Stored data entries:
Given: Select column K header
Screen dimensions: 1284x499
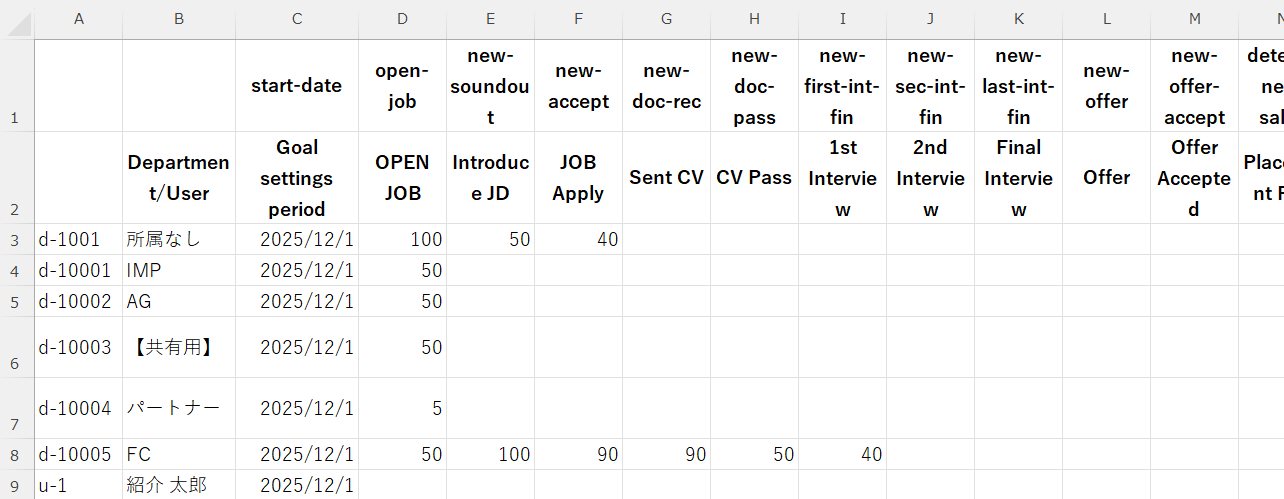Looking at the screenshot, I should point(1018,18).
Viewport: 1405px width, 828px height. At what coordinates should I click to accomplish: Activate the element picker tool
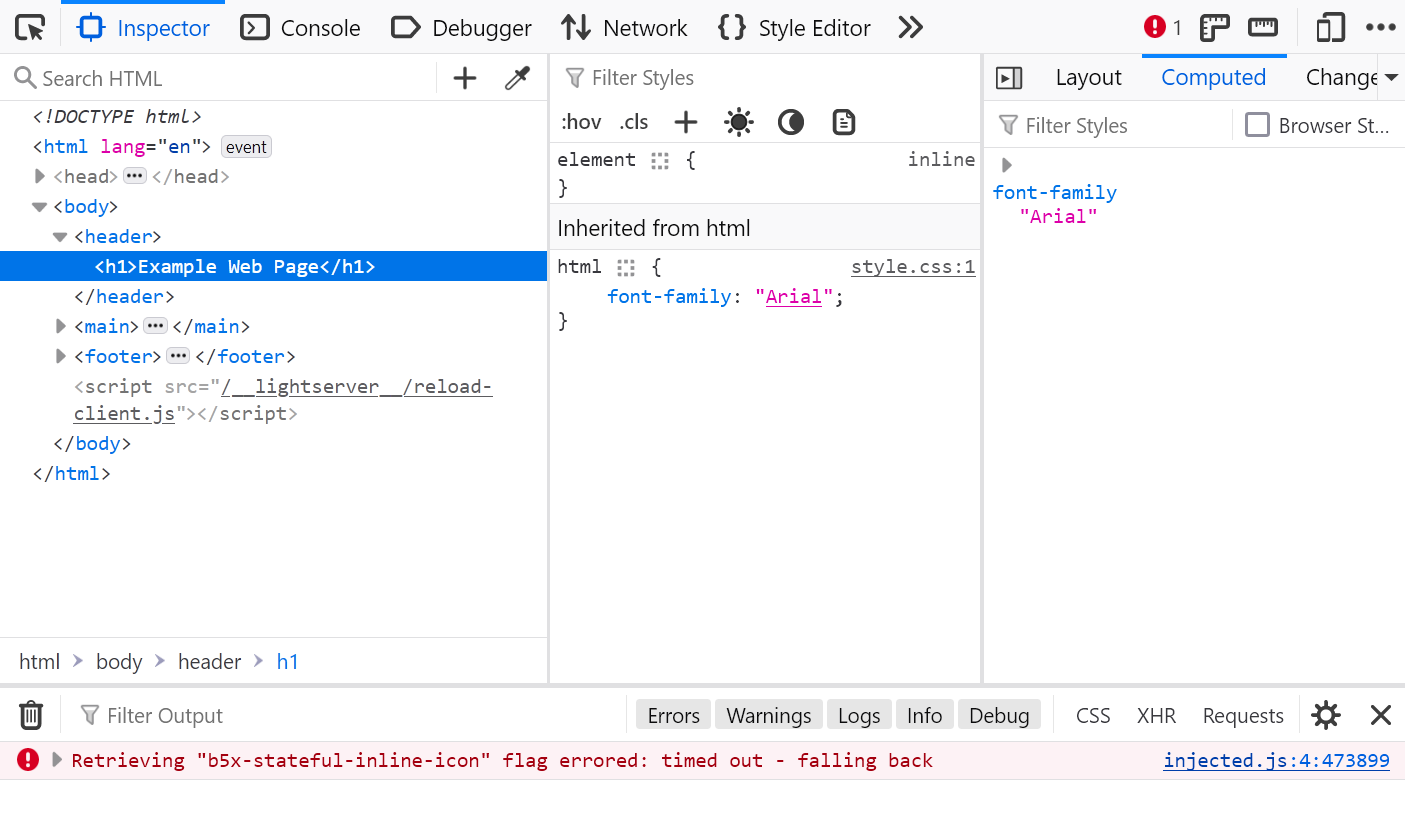click(30, 28)
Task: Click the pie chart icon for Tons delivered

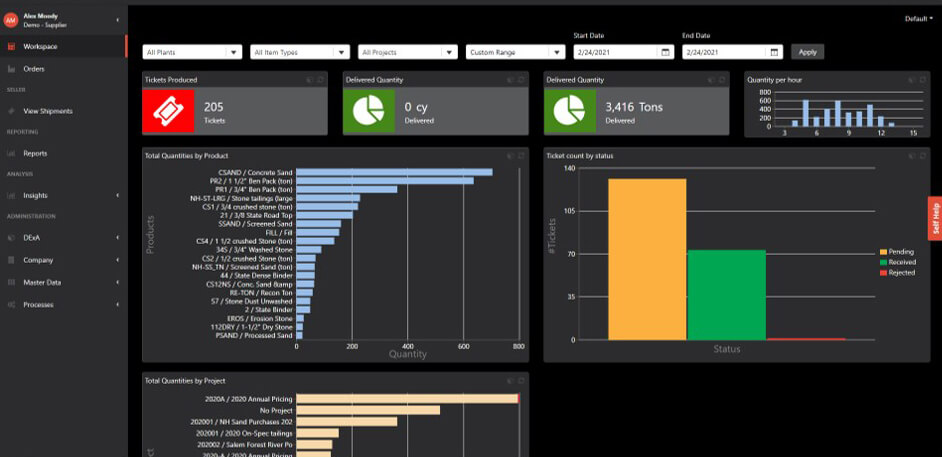Action: (569, 111)
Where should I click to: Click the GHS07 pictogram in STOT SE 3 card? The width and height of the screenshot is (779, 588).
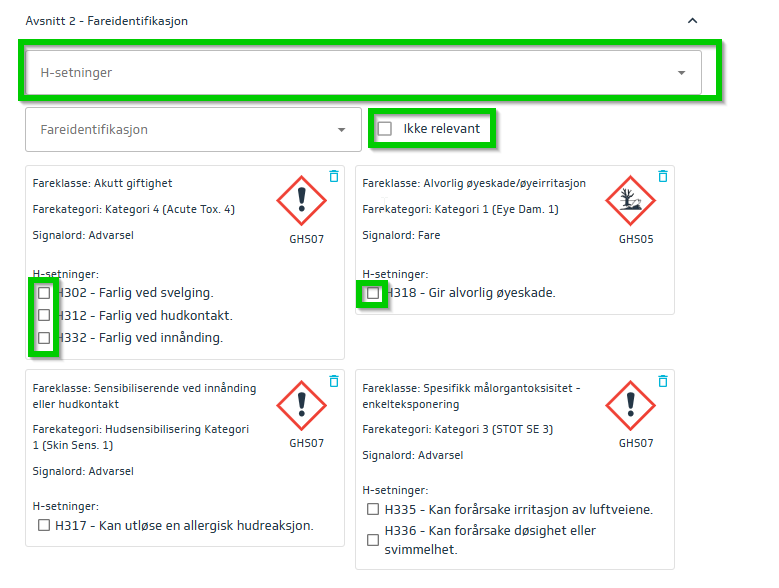pyautogui.click(x=631, y=405)
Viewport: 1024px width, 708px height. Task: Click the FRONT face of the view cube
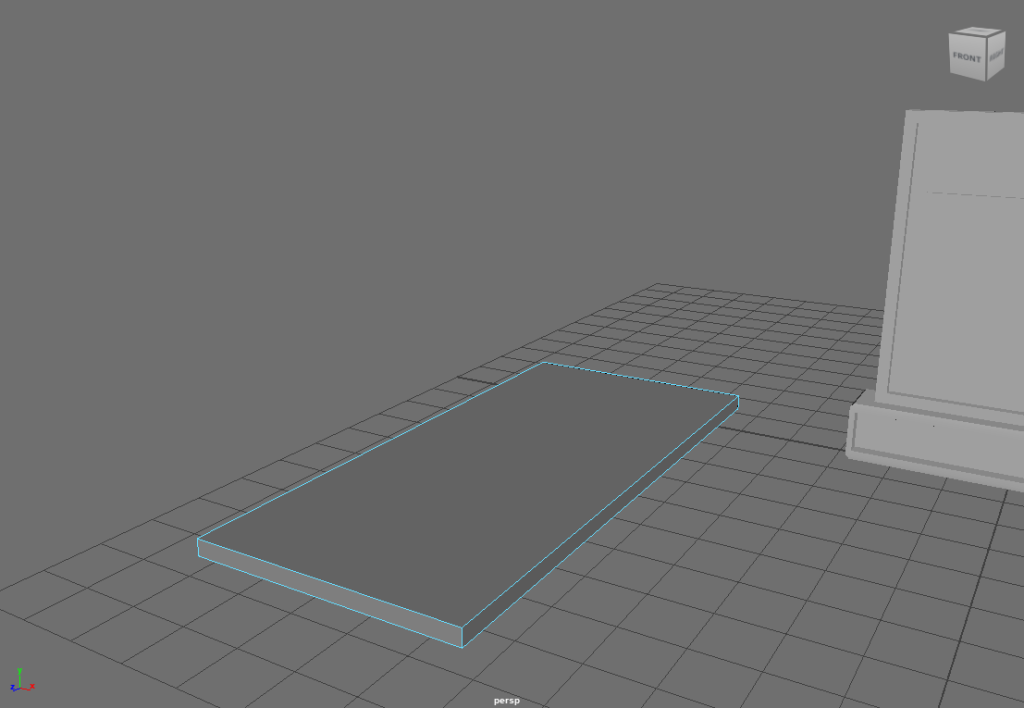(x=966, y=58)
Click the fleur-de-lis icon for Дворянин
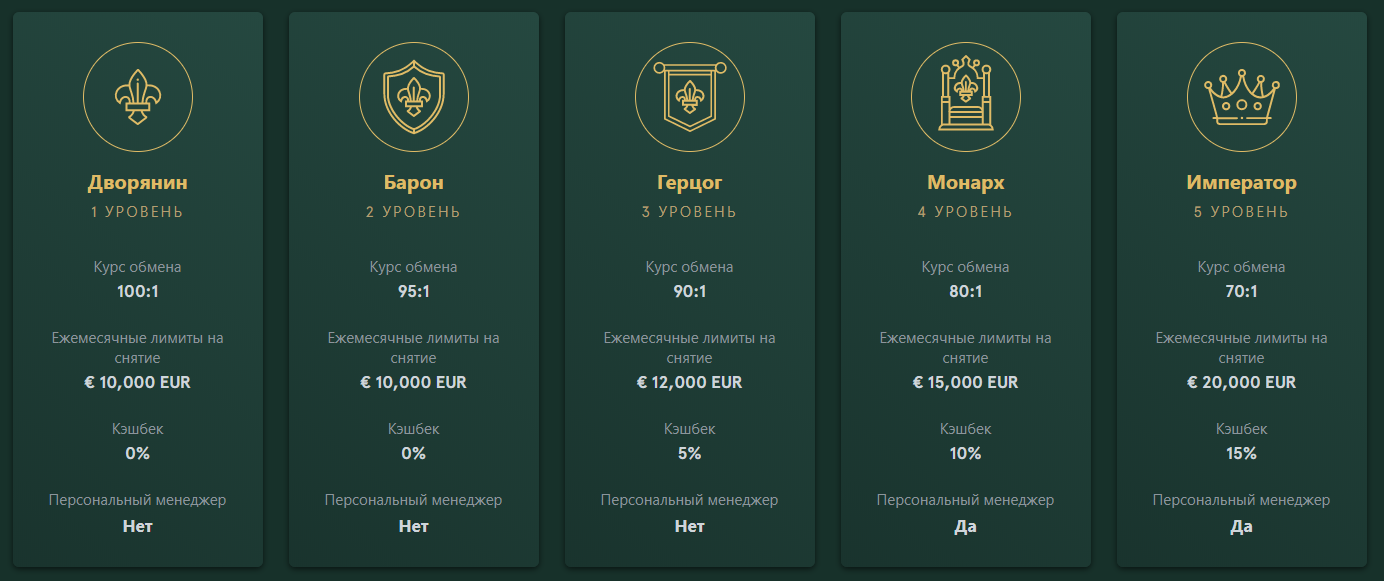Image resolution: width=1384 pixels, height=581 pixels. click(x=138, y=97)
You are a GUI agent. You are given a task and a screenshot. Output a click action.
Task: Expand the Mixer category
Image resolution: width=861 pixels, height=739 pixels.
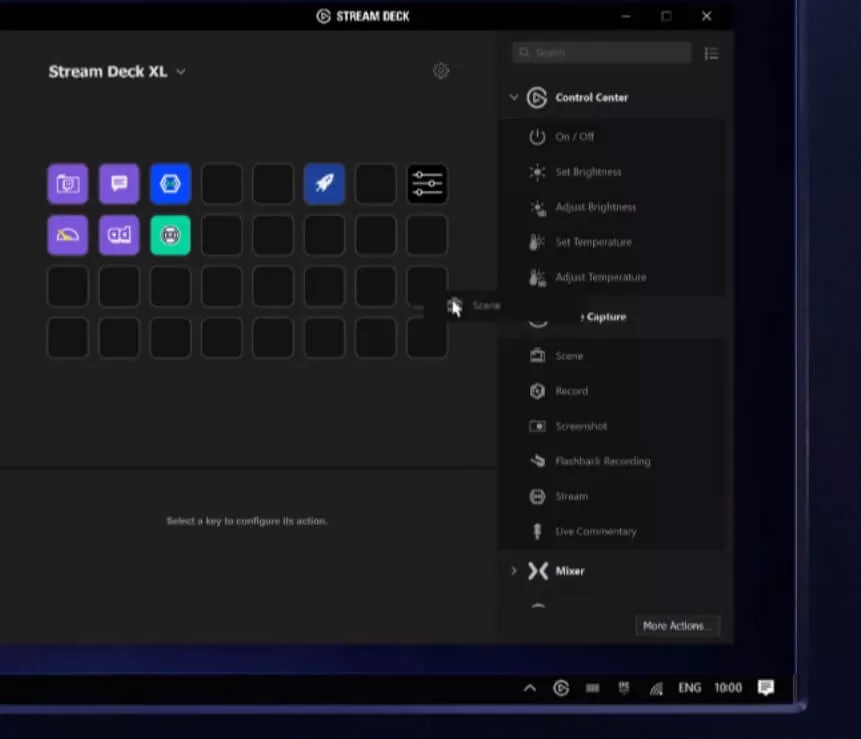pyautogui.click(x=514, y=571)
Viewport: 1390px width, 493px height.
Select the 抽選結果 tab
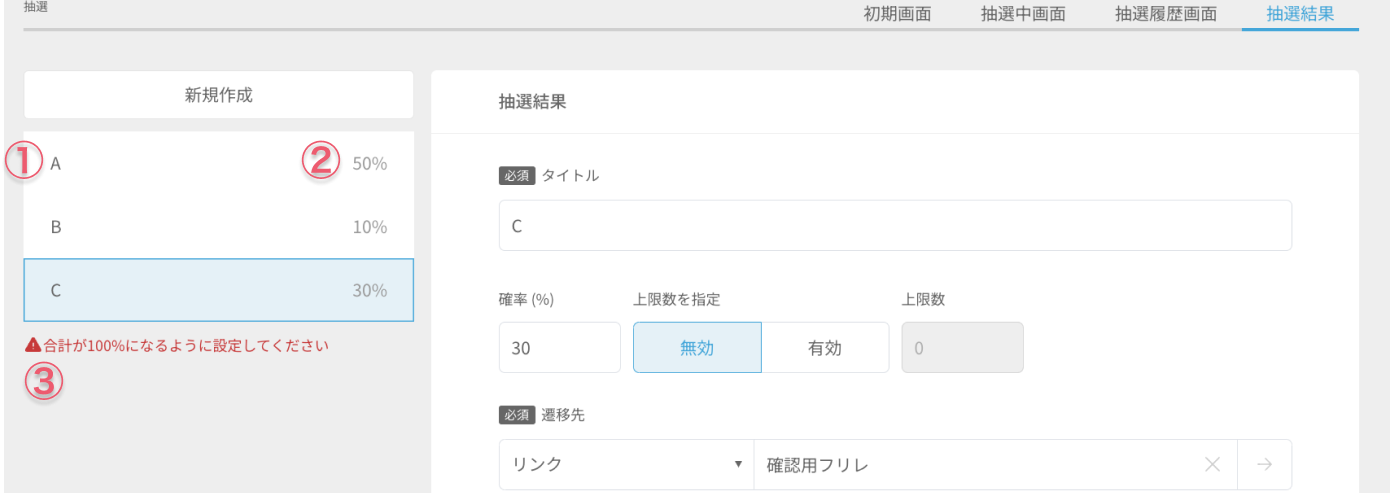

Work task:
Exclude the pictures, then retype every record exactly.

Response to this exercise:
Given: Select column K header
Screen dimensions: 1284x499
Looking at the screenshot, I should point(1018,18).
Viewport: 1405px width, 828px height. At what coordinates should I click to accomplish: Activate the element picker tool
click(30, 28)
Task: Click the pie chart icon for Tons delivered

Action: (569, 111)
Where should I click to: Click the GHS07 pictogram in STOT SE 3 card? The width and height of the screenshot is (779, 588).
pyautogui.click(x=631, y=405)
Viewport: 1024px width, 708px height. Task: Click the FRONT face of the view cube
(x=966, y=58)
Click the fleur-de-lis icon for Дворянин
Image resolution: width=1384 pixels, height=581 pixels. click(x=138, y=97)
You are a GUI agent. You are given a task and a screenshot. Output a click action.
Task: Expand the Mixer category
Image resolution: width=861 pixels, height=739 pixels.
pyautogui.click(x=514, y=571)
Viewport: 1390px width, 493px height.
Select the 抽選結果 tab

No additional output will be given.